Some solutions are standing or treadmill desks, minimalist footwear, and bodywork referrals such as Rolfing, Pilates, and Alexander technique if you don't offer tuina or shiatsu at your clinic. Consider myofascial release for the sensitive patient.

So far, most of these approaches focus on the lower back proper, but what if the problem lies elsewhere as evidenced by a lack of amelioration from all your and the patient's best efforts? Here the algorithm splits off into more broad areas of treatment such as systemic disorders and mind-body etiologies.

Tight muscles can persist in the backdrop of nutrient deficiency, most common of which is magnesium. You can test this theory by instructing a patient to soak in a bath with an entire bag of Epsom salt and observe the effects. A hot bath is relaxing, but magnesium repletion will have a marked reduction in pain that will persist for several hours or days.

The Missing Element

Oral magnesium supplementation has an additional function benefiting lower back pain in that it helps regulate the colon and remedies constipation. I have witnessed several cases of lower back pain completely resolve by promoting bowel movement.

In a patient who skips a day or two between bowel movements, the stagnation within the colon can generate a significant amount of pressure in the lower jiao, compromising the lower spine. Consider treatment to ST-25 or SP-15 as well as CV-6 and CV-4.

If the patient is chronically stressed and consumes excess amounts of sugar and caffeine (factors that deplete magnesium), consider 200-400mg of magnesium lactate per day as an adjunct to an herbal formula that resolves lower jiao stagnation and promotes bowel movement.

Even in the absence of constipation, the lower conception vessel points can be effective in the treatment of lower back pain as a distal approach. Distal points are best suited for lower back pain that worsens with emotional upheaval and mental stress.

Structural lesions documented on x-ray and MRI do not always correlate with pain. The opposite is also true, a patient with a perfectly imaged spine may be riddled with pain. The experience of pain may seem localized to this patient but its origins lie within the sensory cortex of the brain.

Distal points such as Ling Ku, Da BaI, and Zong Bai, needled contralateral to side of lower back pain, are strong stimulators of the central nervous system, rectifying neurogenic pain. To learn more about neurogenic pain, read my August 2016 article in Acupuncture Today entitled "Distal Style Treatment of Neurogenic Pain."

One final pattern to be aware of is dehydration, which prominently effects the discs of the lower spine that have the most amount of weight and gravity bearing down upon them.

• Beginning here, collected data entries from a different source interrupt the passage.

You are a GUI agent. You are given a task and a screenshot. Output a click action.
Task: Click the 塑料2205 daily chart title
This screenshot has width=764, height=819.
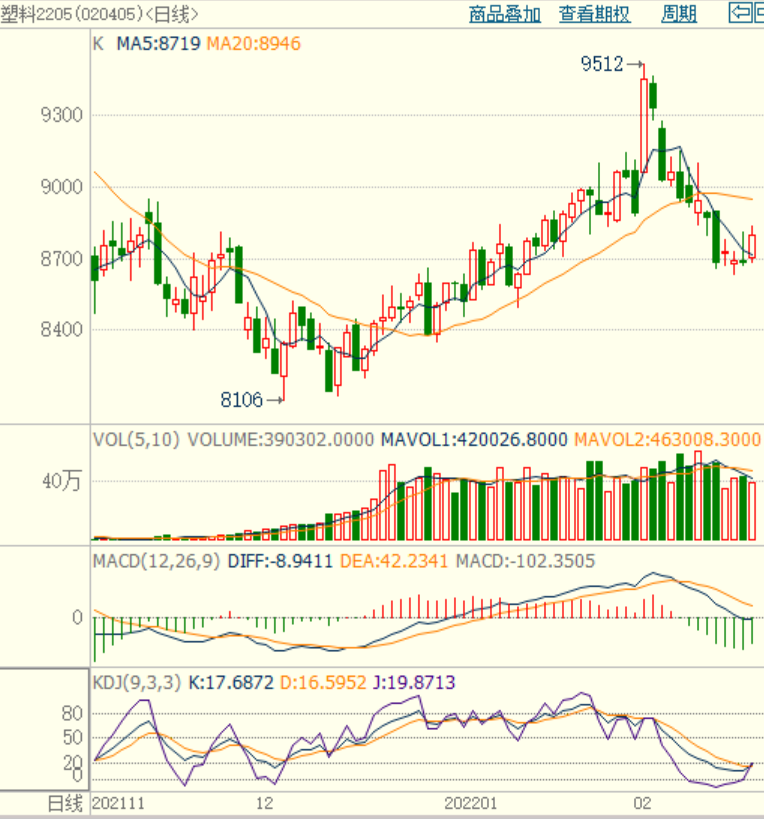100,14
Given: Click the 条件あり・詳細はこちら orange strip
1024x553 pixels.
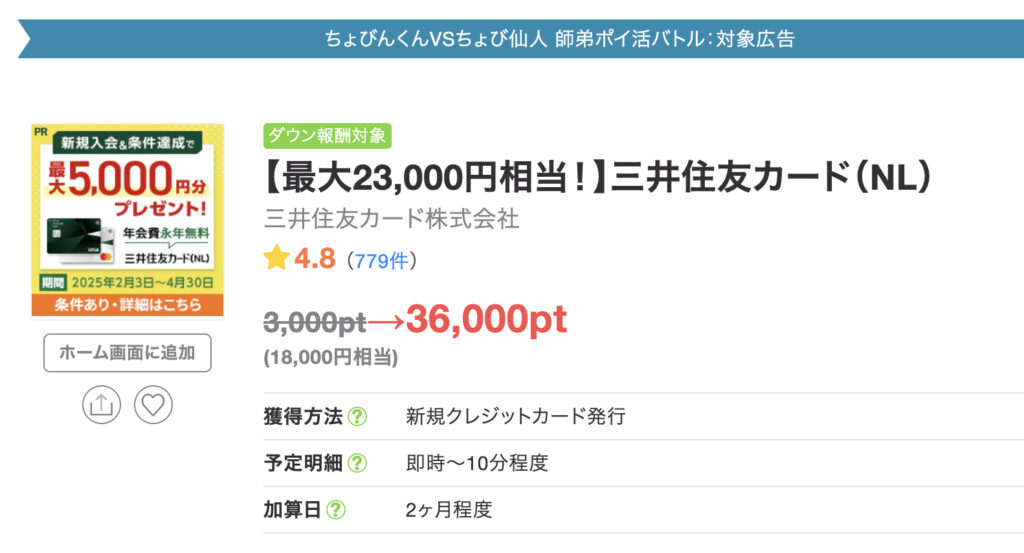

Strict avoidance of caffeine can alone resolve stubborn back pain as the patient substitutes a highly dehydrating beverage such as coffee for plain water.

Keeping this list of therapies and interventions in mind, be prepared to be flexible in your approach. Use pattern differentiation and patient history as a guide for where to start treatment and quickly change tack if results are lackluster.

If your comfort zone is in the treatment of musculoskeletal disorders, be mindful of systemic and mind-body contributions to chronic pain. Conversely, if you are more skilled in psychospiritual care, be open to treating the fascial and postural impediments that develop from long-standing anxiety and depression.